Performance Catapults
Today was my first experience with looped tubes and to put it simply, I'm hooked! I've used mostly heavy gauge off-brand exercise bands for all of my shooting to date, with the exception of finally getting some TBG a couple of weeks ago, but I've been wanting to try looped tubes for awhile now. I finally ordered several of Jim's 1842 competition length assemblies and a bunch of his pouches and was very happy, but what surprised me was just how easy shooting these tubes was to adjust to. One of my slingshots that I'm my least accurate with is a natural ring shooter I made from a maple fork. I've shot looped flats, and crappy sudo-tapered tubes that I got from a local sporting goods store, on it with very little luck or consistency, so imagine my surprise when by the end of the day(5 different slingshots for about 6hrs shooting) I was shooting this somewhat uncomfortable frame as good as, or better than, any of my other slingshots. These tubes are awesome. Very smooth, and relatively easy draw, with a powerful but quiet shot. On Jims' advice I began shooting with the 90 degree pouch twist(towards face) and was quite quick to zero in on a large soda can from about 10-11 yrds. Just for confirmation of this technique I took a few shots like I normally would shooting flats, and wow... all over the place, but first shot with the twist again and BAM, clean hit, dead centre. After shooting them today I'm pretty much a full convert to the pouch twist, even when shooting flats. Thanks for the tip Jim, it's great advice!!! Also, I'd like to add my voice to the many in approval of Jims' pouch design. When I first rigged up a couple sets of TBG with them I was a bit skeptical because of how much smaller they were than the pouches I'd been used to, but after shooting them I realized how important pouch size is to a proper release for me. The smaller pouch forced me to hold only the ammo, instead of pinching the pouch tight around the shot like I had a tendency to do with the larger one and I noticed a nice jump in my consistency. Really looking forward to my SPS now(#14 Jaybird Osage is in the mail=))!!!!!!!!!!!!!!!! Thanks Jim
Gary "Flatband"
I also got to shoot with some natural latex flatbands that I got from Gary, and what a treat that stuff is aswell.

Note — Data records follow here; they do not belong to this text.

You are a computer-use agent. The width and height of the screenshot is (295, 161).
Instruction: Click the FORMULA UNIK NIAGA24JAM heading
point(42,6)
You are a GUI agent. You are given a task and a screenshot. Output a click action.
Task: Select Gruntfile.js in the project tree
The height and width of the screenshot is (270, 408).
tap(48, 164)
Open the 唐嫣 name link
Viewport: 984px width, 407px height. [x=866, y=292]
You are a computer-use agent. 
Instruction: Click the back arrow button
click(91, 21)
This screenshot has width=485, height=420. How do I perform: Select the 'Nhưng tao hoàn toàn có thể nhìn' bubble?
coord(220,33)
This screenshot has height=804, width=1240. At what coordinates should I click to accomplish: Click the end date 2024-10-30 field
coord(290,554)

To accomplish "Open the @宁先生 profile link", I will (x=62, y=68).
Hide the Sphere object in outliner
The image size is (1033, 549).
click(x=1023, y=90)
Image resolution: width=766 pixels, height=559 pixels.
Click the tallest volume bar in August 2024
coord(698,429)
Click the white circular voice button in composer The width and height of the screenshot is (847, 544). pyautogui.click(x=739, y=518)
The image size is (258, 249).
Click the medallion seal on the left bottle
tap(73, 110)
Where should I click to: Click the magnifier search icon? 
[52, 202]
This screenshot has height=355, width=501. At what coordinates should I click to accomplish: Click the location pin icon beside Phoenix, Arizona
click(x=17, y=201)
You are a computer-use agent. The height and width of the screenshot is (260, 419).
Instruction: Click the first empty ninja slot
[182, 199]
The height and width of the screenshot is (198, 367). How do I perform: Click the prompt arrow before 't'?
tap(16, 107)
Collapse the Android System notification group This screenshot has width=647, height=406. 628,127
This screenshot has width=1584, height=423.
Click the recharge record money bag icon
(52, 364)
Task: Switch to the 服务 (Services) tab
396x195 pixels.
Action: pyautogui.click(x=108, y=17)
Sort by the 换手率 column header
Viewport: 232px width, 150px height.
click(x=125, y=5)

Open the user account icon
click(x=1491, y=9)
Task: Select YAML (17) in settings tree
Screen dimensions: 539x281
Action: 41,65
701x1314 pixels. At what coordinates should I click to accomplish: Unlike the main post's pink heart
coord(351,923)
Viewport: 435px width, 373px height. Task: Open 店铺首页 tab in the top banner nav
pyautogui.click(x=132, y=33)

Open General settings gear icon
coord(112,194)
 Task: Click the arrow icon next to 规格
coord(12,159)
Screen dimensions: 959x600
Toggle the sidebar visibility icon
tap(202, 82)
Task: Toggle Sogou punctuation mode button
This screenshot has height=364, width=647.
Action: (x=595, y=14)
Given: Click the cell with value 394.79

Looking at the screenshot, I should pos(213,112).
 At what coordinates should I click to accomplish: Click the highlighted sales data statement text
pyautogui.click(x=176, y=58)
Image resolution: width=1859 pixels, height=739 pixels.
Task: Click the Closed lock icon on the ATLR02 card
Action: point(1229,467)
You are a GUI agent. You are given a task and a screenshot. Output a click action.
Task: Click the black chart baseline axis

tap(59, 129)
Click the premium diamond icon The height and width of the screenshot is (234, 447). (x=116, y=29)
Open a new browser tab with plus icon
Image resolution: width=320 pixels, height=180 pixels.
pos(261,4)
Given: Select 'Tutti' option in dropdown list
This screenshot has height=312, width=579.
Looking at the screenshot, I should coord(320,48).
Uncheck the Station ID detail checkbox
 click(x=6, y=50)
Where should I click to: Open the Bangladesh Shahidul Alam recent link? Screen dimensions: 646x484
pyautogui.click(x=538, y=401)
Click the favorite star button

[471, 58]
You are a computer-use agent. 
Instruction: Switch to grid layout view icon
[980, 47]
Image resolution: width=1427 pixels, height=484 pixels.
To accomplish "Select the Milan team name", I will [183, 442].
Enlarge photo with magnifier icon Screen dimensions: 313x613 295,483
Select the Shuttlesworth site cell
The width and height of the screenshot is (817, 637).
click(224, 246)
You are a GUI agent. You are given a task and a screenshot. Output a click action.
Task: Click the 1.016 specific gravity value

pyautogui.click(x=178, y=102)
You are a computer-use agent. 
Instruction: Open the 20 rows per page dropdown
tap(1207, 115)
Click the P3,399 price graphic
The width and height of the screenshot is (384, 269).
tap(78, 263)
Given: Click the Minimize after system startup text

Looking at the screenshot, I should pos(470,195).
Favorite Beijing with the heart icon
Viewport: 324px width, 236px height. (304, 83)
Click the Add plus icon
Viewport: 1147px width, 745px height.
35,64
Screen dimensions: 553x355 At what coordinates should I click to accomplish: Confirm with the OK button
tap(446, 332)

The power you get for the light draw weight is really impressive. If you haven't tried natural latex yet, DO IT, the stuff is great! I like my TBG, but not as much as my natural latex. The pouches I got from Flatband were really nice too, with my favorite being a double cupped w/centering hole in hinge. Really fast reload and a very clean release, tons of fun! Thanks Gary


----------



## newconvert (Dec 12, 2011)

yeah the latex is very nice, i enjoy both the tubes and flat bands from Tex, i have his tubes on 3 of my slings, and flats on 1 of my other slings, i have all my ss's rigged slightly differently just to narrow down my like-dislikes, from light thera to heavy, from tubes to latex, i have to say, it depends on the day, temp, ammo, ss, so many factors in this one. doing butterfly with thera black right now, light long and remarkably fast, its all fun to experiment with.


----------



## Knoll (Nov 10, 2011)

Your detailed review was good read.
Thanks.


----------